Antifa-AG der Uni
Hannover & Gewerkschaftsforum Hannover:
Die
Tarifpolitik in den einzelnen EU-Staaten spielt für die Arbeiter- und
Gewerkschaftsbewegung in allen Mitgliedsländern nicht nur wegen der weiter
zunehmenden Unternehmensverflechtung, sondern auch aufgrund der von den
Regierungen betriebenen Synchronisierung der Arbeitsmarkt- und Sozialpolitik
eine immer wichtigere Rolle. Vor einigen Jahren hatte sich sogar die nicht
allzu agile EGB-Bürokratie gezwungen gesehen, darauf zu reagieren und
vollmundig den Übergang zu einer „europäischen Tarifpolitik“ beschlossen, um
den Lohnsenkungsspiralen, der Arbeitszeitverlängerung und Arbeitsverdichtung
sowie der Ausweitung prekärer Beschäftigung entgegen zu treten. Wie nicht
anders zu erwarten, blieb der Europäische Gewerkschaftsbund jedoch im
wesentlichen eine Lobbyistentruppe samt gut bezahlten Frühstücksdirektoren und
viel Kulisse. Selbst die bloße Information über das aktuelle Tarifgeschehen in
den EU-Staaten ist (nicht nur in Deutschland) nach wie vor äußerst spärlich.
Eingeweihte finden ein gutes (allerdings längst nicht ausreichendes)
englischsprachiges Informationsangebot auf den Websites des von der EU-Stiftung
„European Foundation for the Improvement of Living and Working Conditions“ seit
1997 betriebenen European Industrial Relations Observatory (EIRO) unter www.eiro.eurofound.eu.int/. Die
Gewerkschaftsbasis, einschließlich der meisten Aktiven, bleibt in der Regel
ohne Informationen und Einschätzungen.
Als
kleiner Beitrag zur Überwindung dieses Zustandes hier der Bericht über den
neuen Tarifvertrag im italienischen Bankenwesen aus der links-unabhängigen
italienischen Tageszeitung „il manifesto“ vom 13.2.2005.

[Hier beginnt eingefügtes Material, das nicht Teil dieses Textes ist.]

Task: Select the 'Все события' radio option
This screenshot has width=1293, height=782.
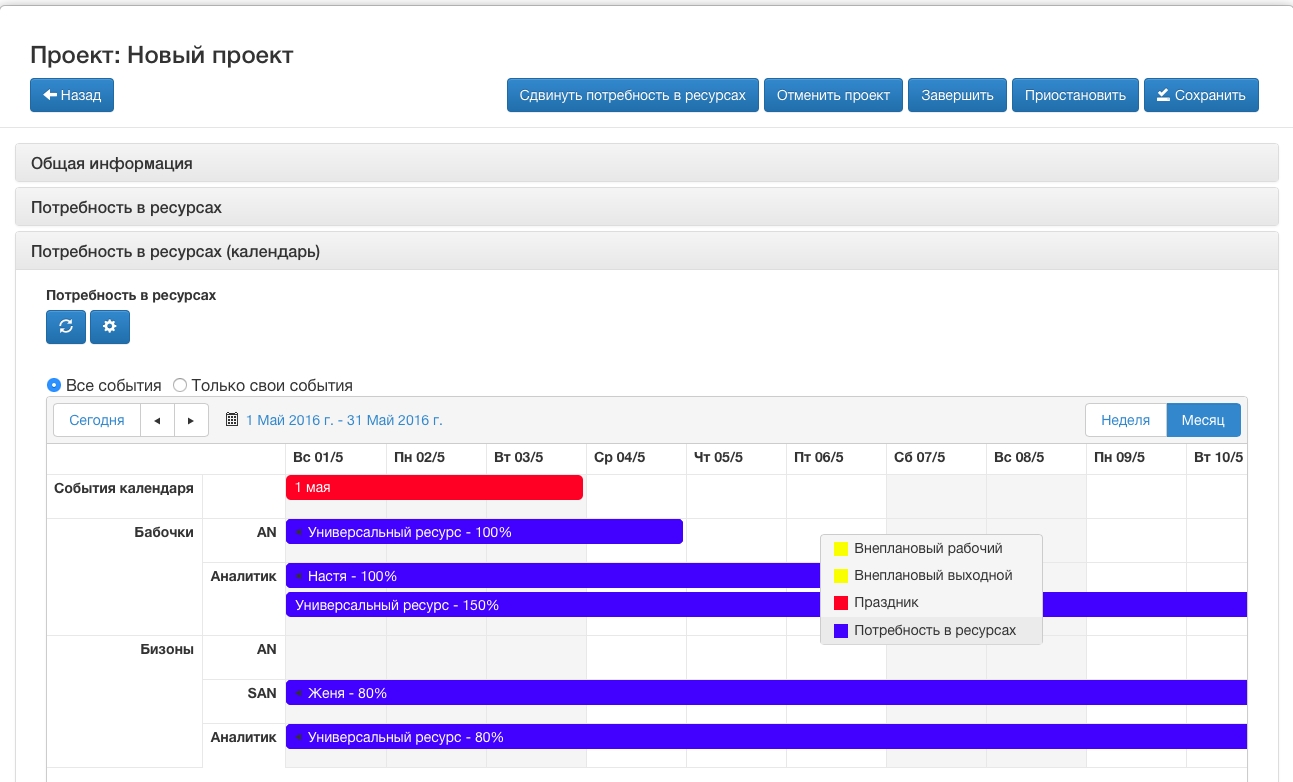Action: click(55, 385)
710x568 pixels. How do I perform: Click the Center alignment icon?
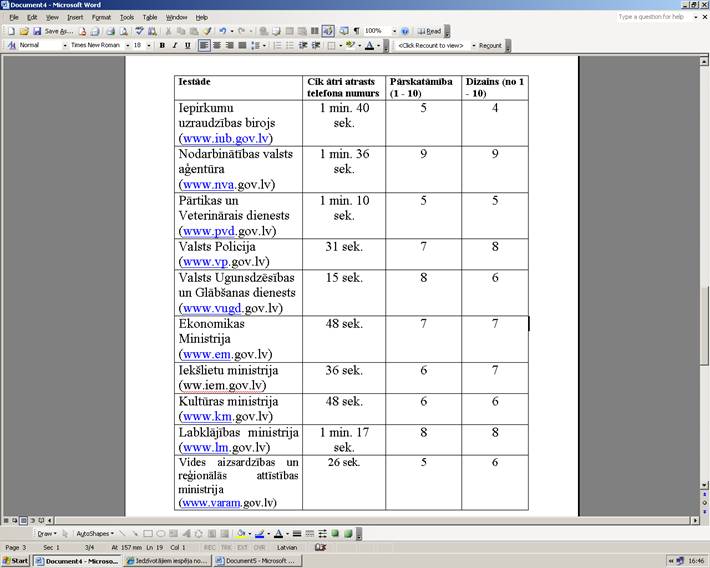pyautogui.click(x=216, y=45)
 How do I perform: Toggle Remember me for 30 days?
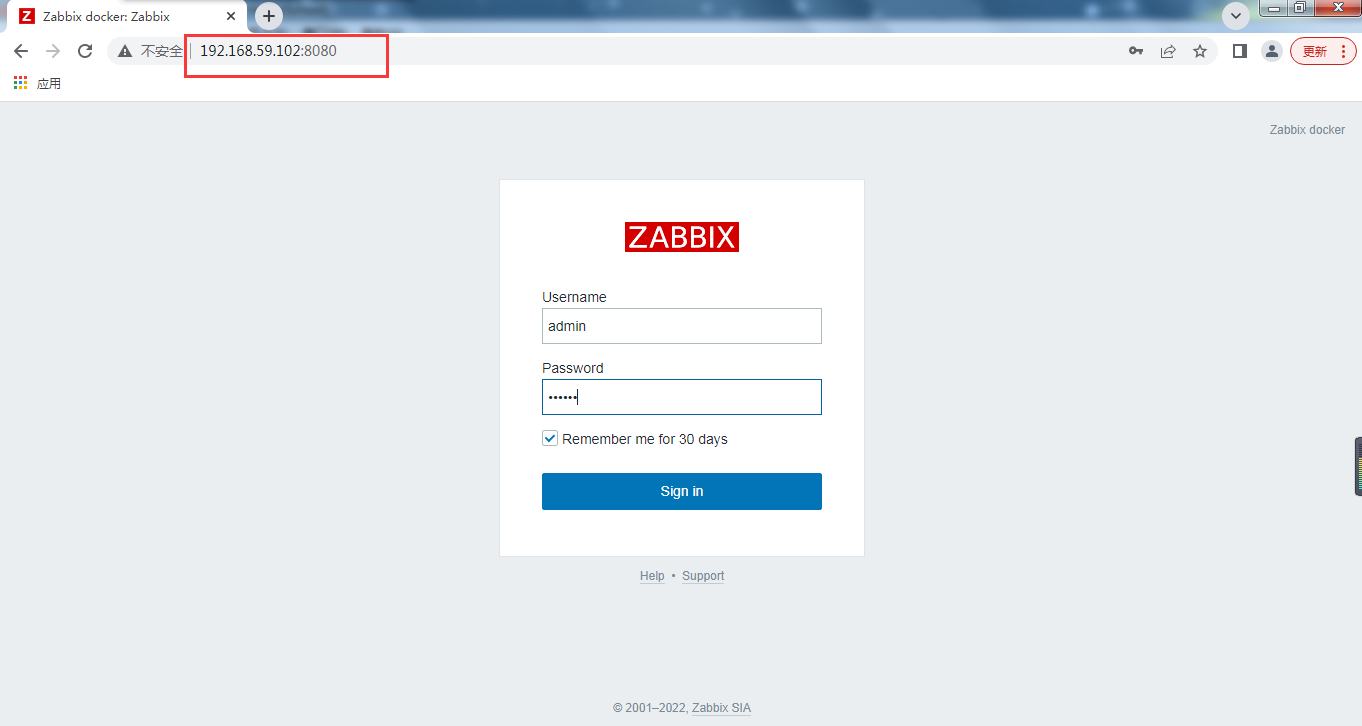550,439
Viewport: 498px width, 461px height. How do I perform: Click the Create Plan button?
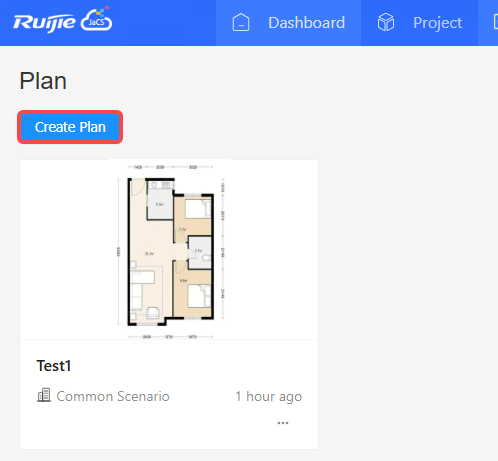tap(70, 127)
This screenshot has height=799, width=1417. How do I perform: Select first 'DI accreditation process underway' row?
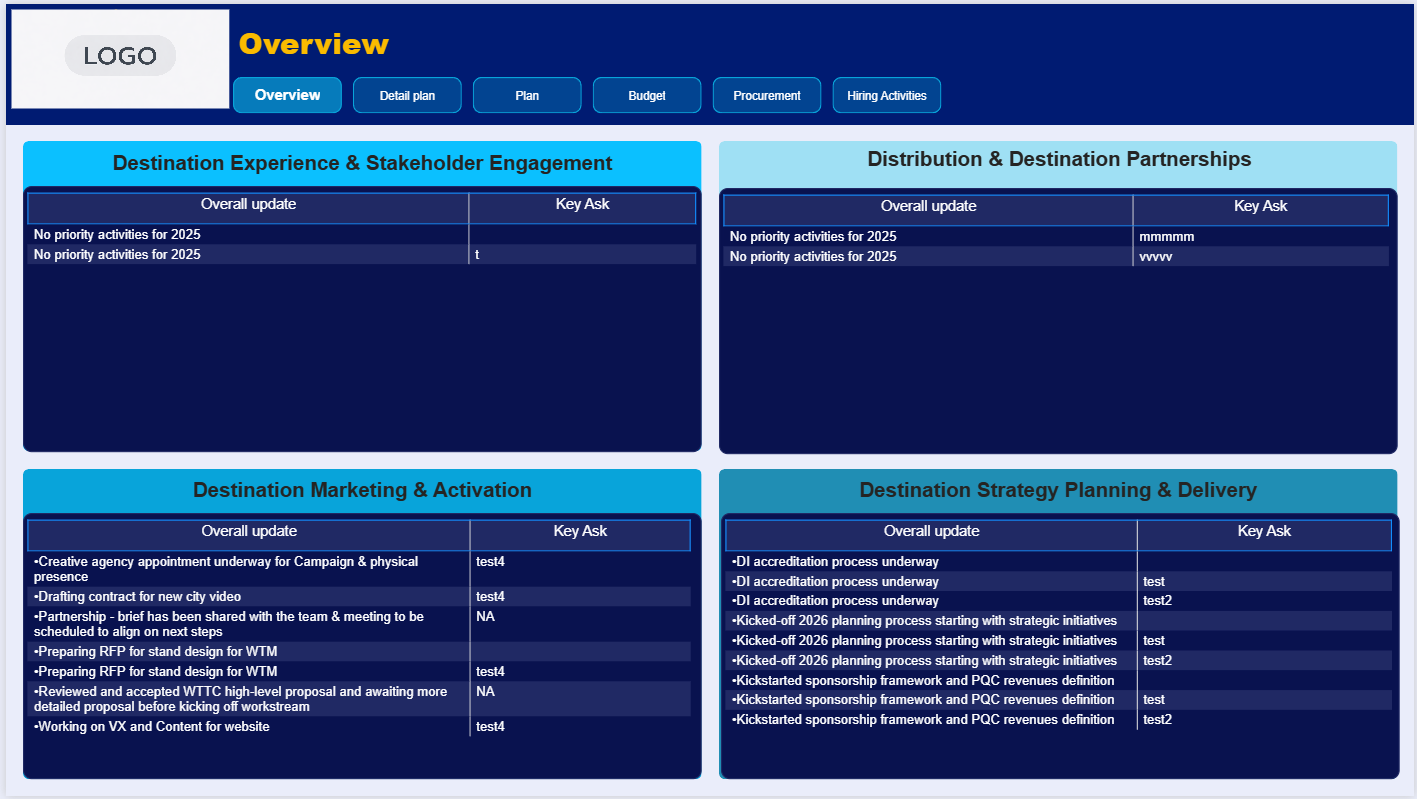837,562
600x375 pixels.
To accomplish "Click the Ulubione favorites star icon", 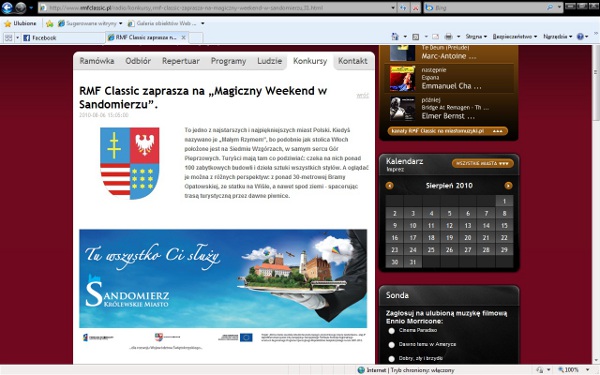I will click(x=8, y=24).
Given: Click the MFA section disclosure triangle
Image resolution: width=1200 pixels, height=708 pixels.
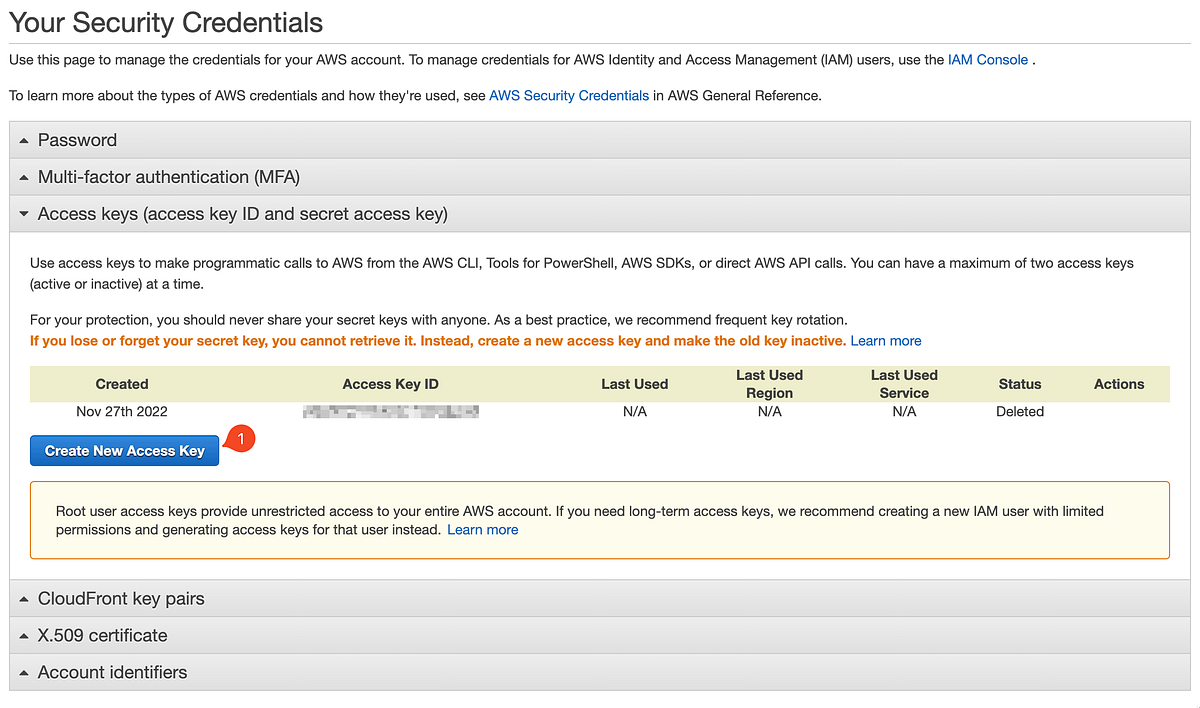Looking at the screenshot, I should [24, 176].
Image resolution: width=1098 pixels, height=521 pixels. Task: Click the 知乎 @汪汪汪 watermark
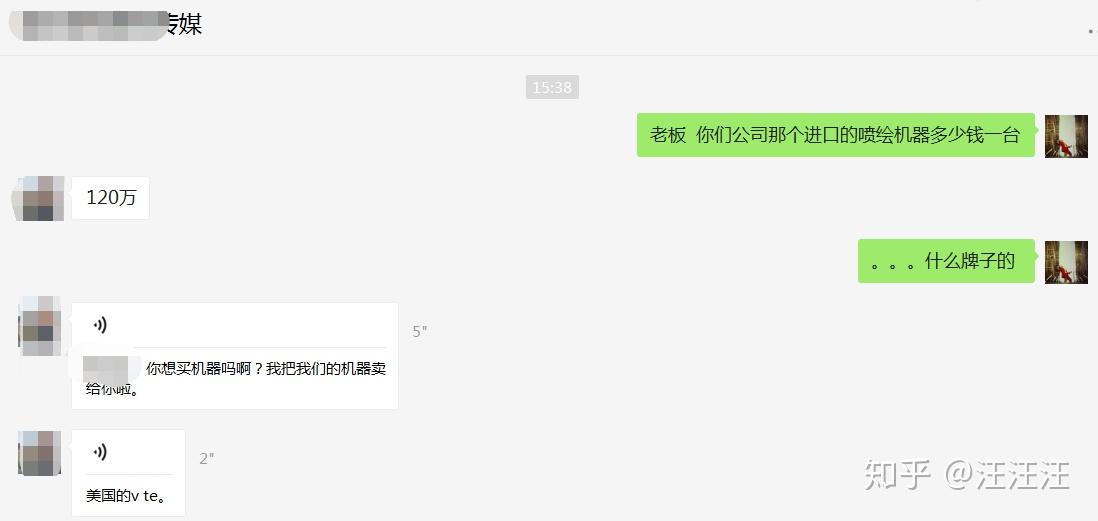coord(966,475)
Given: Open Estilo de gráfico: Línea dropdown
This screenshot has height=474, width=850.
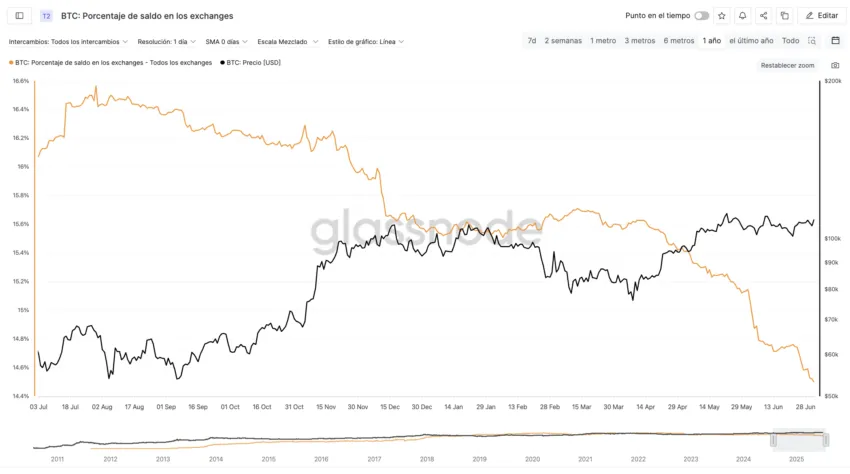Looking at the screenshot, I should [366, 42].
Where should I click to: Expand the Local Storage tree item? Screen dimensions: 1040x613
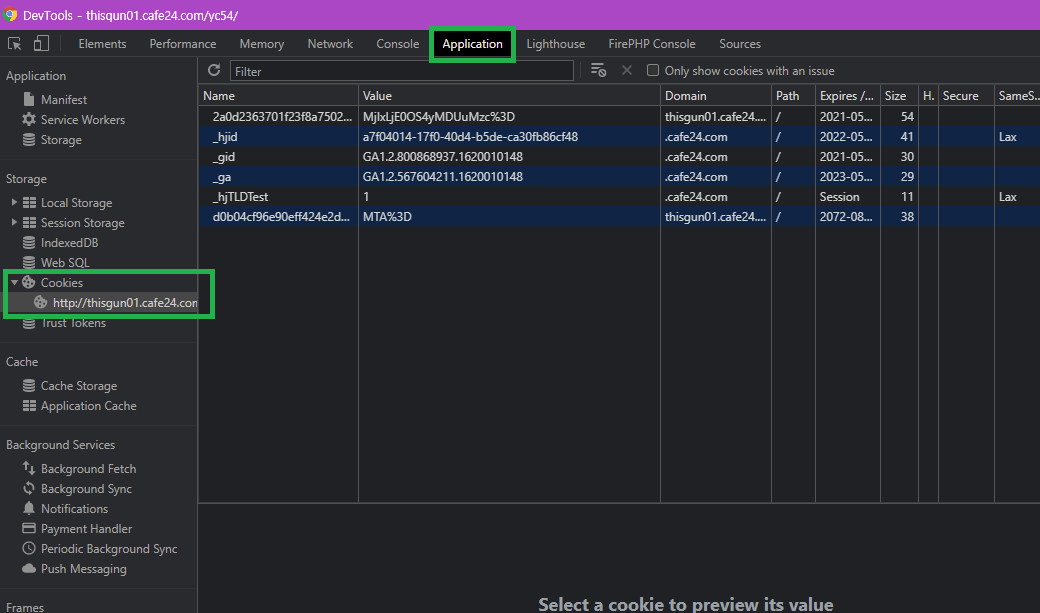click(14, 203)
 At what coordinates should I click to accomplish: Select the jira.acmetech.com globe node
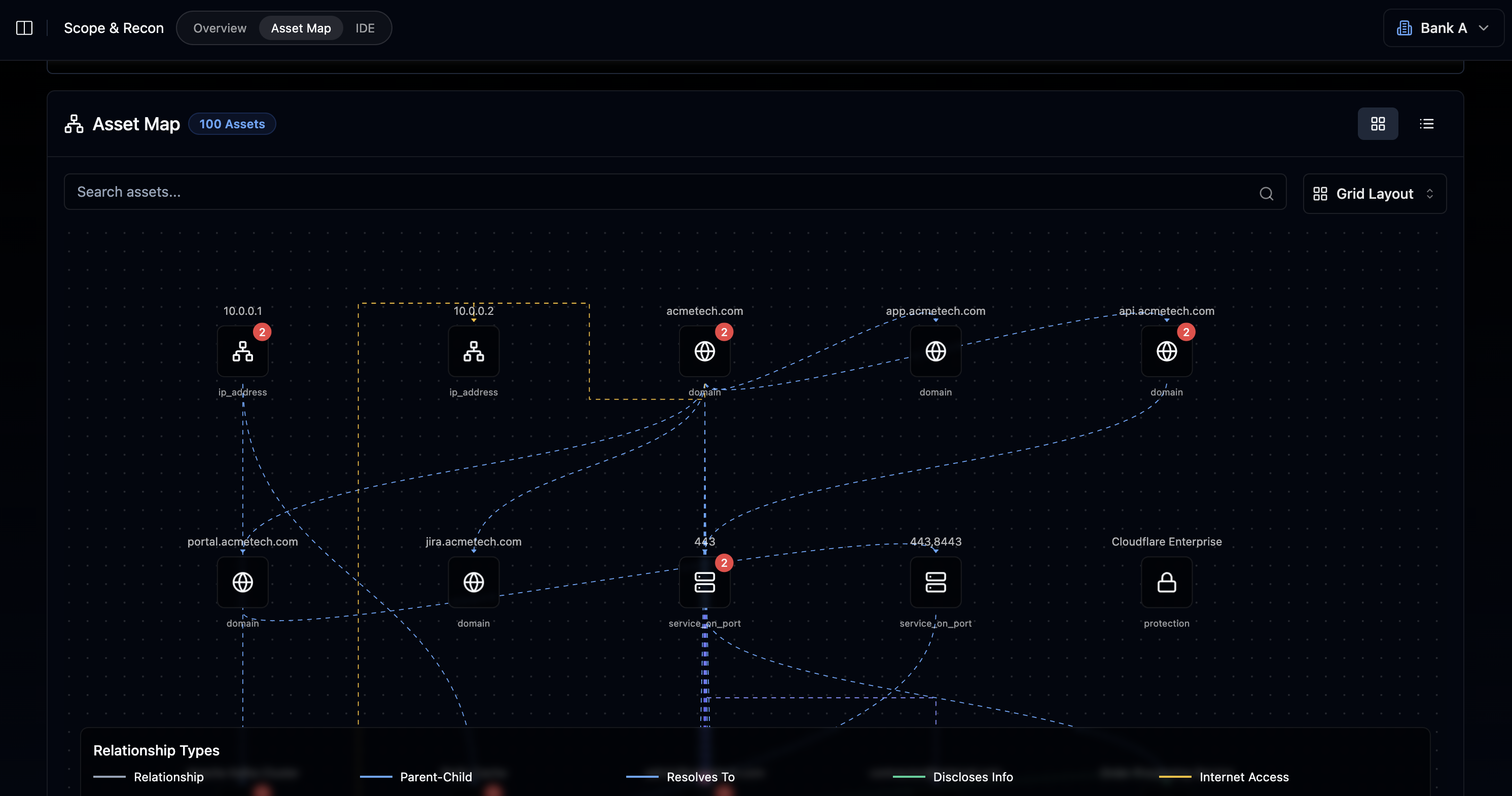(x=473, y=582)
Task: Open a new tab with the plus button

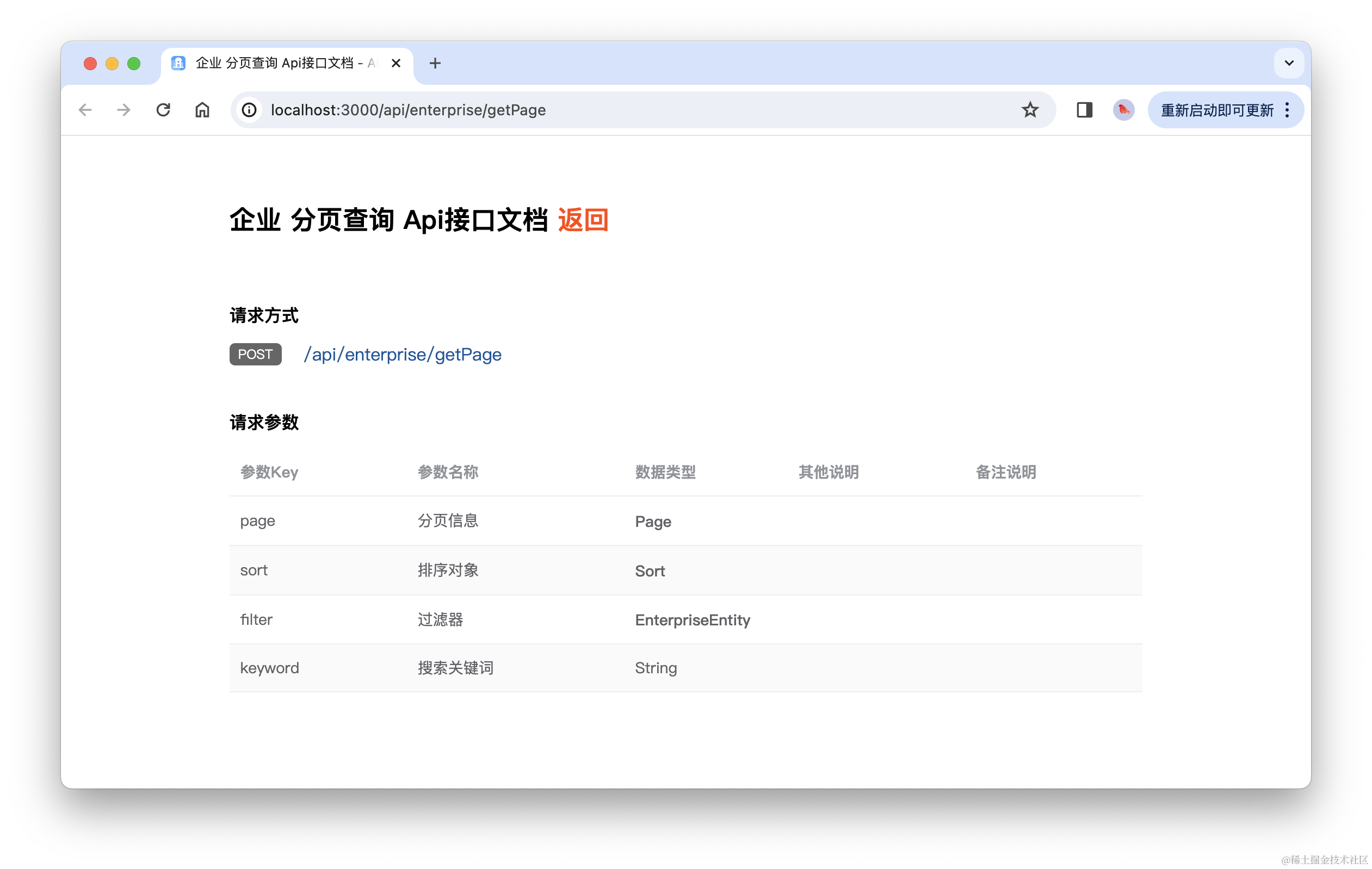Action: click(435, 63)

Bankangestellte: Neuer Tarifvertrag.
Der Lehrling kommt.
Durchschnittliche Gehaltserhöhung von
146 Euro. Neueingestellte 4 Jahre lang niedriger eingestuft. <Lega Nord-Arbeitsminister> Maroni tobt: Das Gesetz Nr.30 wird <zu> wenig angewandt.
Neuer Tarifvertrag nach 10 Monaten
Verhandlung und 3 Streiks. Alle außer der FABI unterschreiben: Zu geringe
Gehaltserhöhung. <CISL-Generalsekretär> Pezzotta zu Maroni: „Ich verstehe
seinen Fundamentalismus nicht.“
ANTONIO SCIOTTO
Seit gestern haben die
Bankangestellten einen neuen Tarifvertrag, mit einem ersten, bemerkenswerten
Schuss Gesetz Nr.30 / 2003 (oder „Biagi-Gesetz“, wie die Regierung es nennt).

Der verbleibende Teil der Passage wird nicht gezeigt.